◆ Passage given
Warren Buffett famously says that people do not make money by betting against the US economy. But two years ago we decided to take a chance.

"We are short the United States of America," we announced from the comfort and safety of our headquarters in London. "Sell its stocks. Sell its bonds. Sell its money. Sell its real estate. Sell the equity. Sell the debt. Sell everything."

What we saw was an over-stretched empire getting ready to snap. But we were also allowing ourselves to be lazy. Rather than deconstruct the capital structure of the world's largest economy, we decided to sell the whole damned thing.

All Hell broke loose in September 2008. Since then, US stocks have gone down about a third. Real estate too. Unemployment has doubled. Consumer prices are going down at the fastest rate since the '50s. And the economy is in the worse recession since WWII.

Meanwhile, Americans' per capita wealth has fallen from $172,000 in September from $212,000 two years earlier. And the UN reports that the quality of life in America has gone down too...from #5 on its list in 2000, it fell to #13 in 2007. No doubt it is below #20 now.

Buffett has lost billions betting on the US economy while our gold positions are handily up; gold was the most profitable major asset over the last ten years.

So you see, we were right; America was a sell two years ago.

And now it is the dollar that is falling. It's gone down 12% in the last six months - a huge move for a major currency.

"Asia tries to slow dollar fall," is the lead story in today's Financial Times.

Today, a buck and forty-seven cents will buy you only 1 euro. Ten years ago, you could have gotten a euro for less than a single dollar. A falling dollar makes imports more expensive, say analysts...raising the cost of living in the homeland. But you wouldn't know it from walking around on the streets of Miami or Las Vegas. You can get a house at 50% off its price three years ago. As for the breakfast special - for less than 3 euros you can get enough food to kill a Pakistani.

By European standards, America is cheap.

"Europeans again interested in Florida houses," says a headline in The New York Times.

House prices are down 30% to 50%. The dollar is down about a third too. That makes the United States a bargain.

But is the United States of America about to become even cheaper?

One thing we were wrong about when we issued our 'sell America' call two years ago was US debt. Treasury bonds have resisted the general downward trend of things with the stars and stripes on them. Bonds have not gone down; they've gone up.

Private households are buying them for their retirements. Banks are buying them for risk-free profits. Speculators are buying them in anticipation of deflation.

◆ Source material
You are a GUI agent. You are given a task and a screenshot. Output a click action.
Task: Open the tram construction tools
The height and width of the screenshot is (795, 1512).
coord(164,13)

◆ The task
Can you reproduce, word for word, the part of the commentary on selling America that opens with the words containing "What we saw" and closes with "whole damned thing."?

◆ Final answer
What we saw was an over-stretched empire getting ready to snap. But we were also allowing ourselves to be lazy. Rather than deconstruct the capital structure of the world's largest economy, we decided to sell the whole damned thing.